7ミリリットルの新鮮なDMEMでインキュベートした後、細胞懸濁液を10ミリリットルのチューブに移した。細胞を遠心分離する。次いで、細胞ペレットを10ミリリットルの新鮮なDMEMに再懸濁し、一過性トランスフェクションのために、20%コンフルエントで新しい組織培養皿上に細胞をプレートする。
きれいな血液細胞計スライドでヘラ細胞を数え、1ミリリットルあたり10〜5番目の細胞に2.5倍の密度の懸濁液を調製し、1ミリリットルの細胞懸濁液を12ウェルプレートの各ウェルにシードし、摂氏37度で一晩インキュベートする。翌日、使用済み培地を吸引し、血清を含む800マイクロリットルの新鮮なDMEMをプレートに加える。トランスフェクションミックスを準備し、それらを15秒間渦巻きます。
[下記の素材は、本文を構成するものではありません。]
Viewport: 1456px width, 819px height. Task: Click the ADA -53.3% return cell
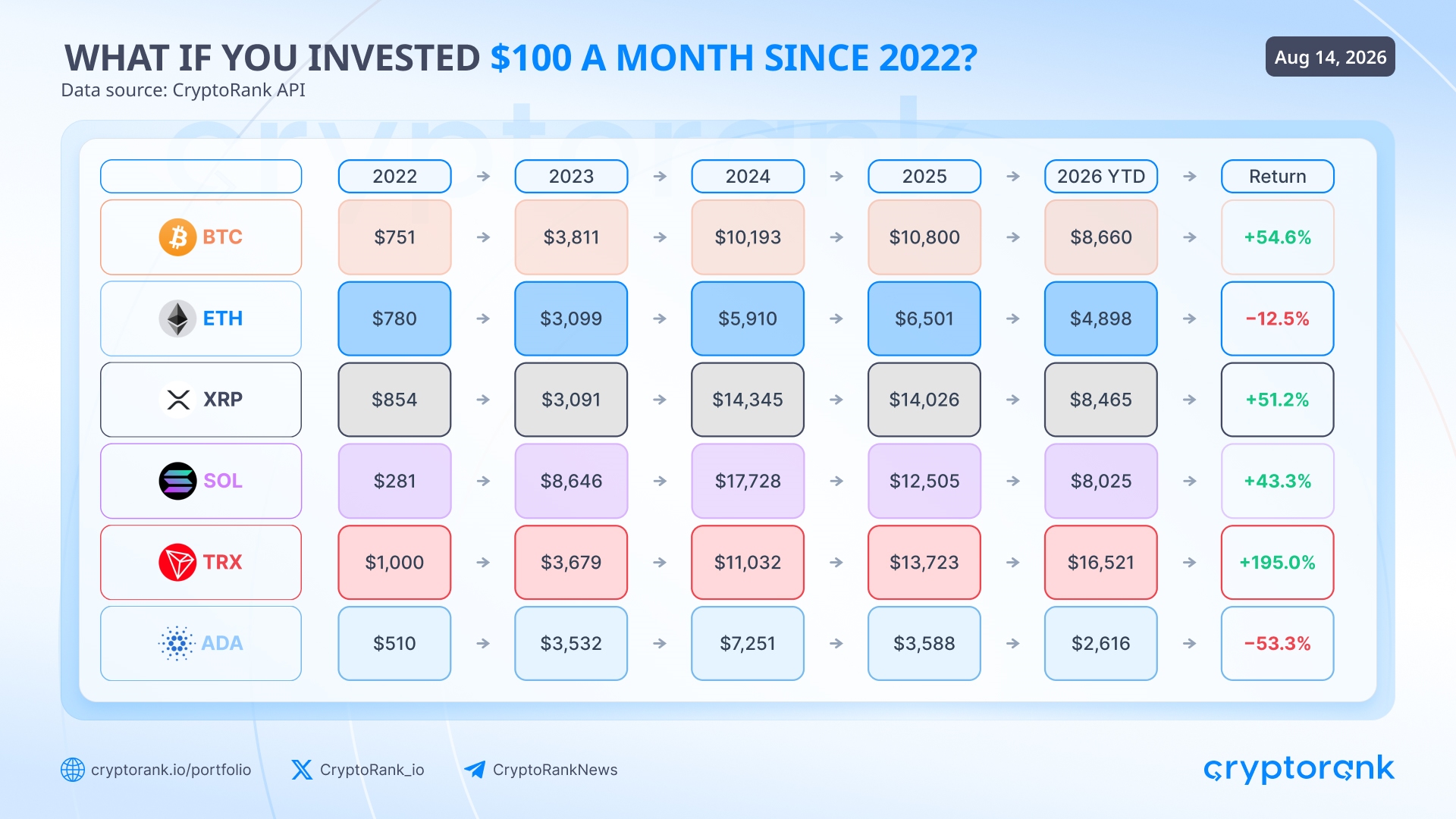coord(1278,643)
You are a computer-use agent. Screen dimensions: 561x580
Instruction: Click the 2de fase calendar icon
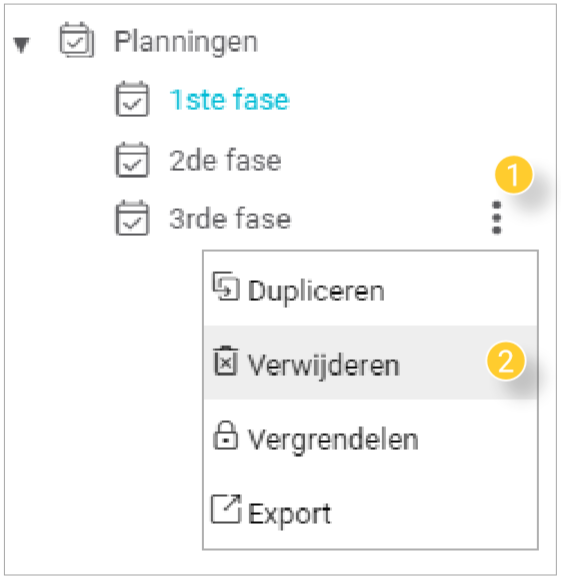pyautogui.click(x=132, y=160)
その後、混合物を遠心分離し、室温で5分間インキュベートする。インキュベーション後、トランスフェクションミックスの200マイクロリットルすべてを12ウェルヘラ細胞プレートの1ウェルに加え、ウェルあたり1ミリリットルの最終容量を達成し、プレートを摂氏37度で48時間インキュベートします。調製した標識化反応をインキュベートする。
分画サイズの25キロダルトン分子量排除ビーズを10秒間穏やかにボルテックスすることによって再懸濁する。次に、再懸濁ビーズ600マイクロリットルを使い捨てミニカラムに移し、1.5ミリリットルの収集チューブに入れ、ビーズストックを摂氏4度に戻した。カラムを遠心分離し、カラムを通る流れを捨てます。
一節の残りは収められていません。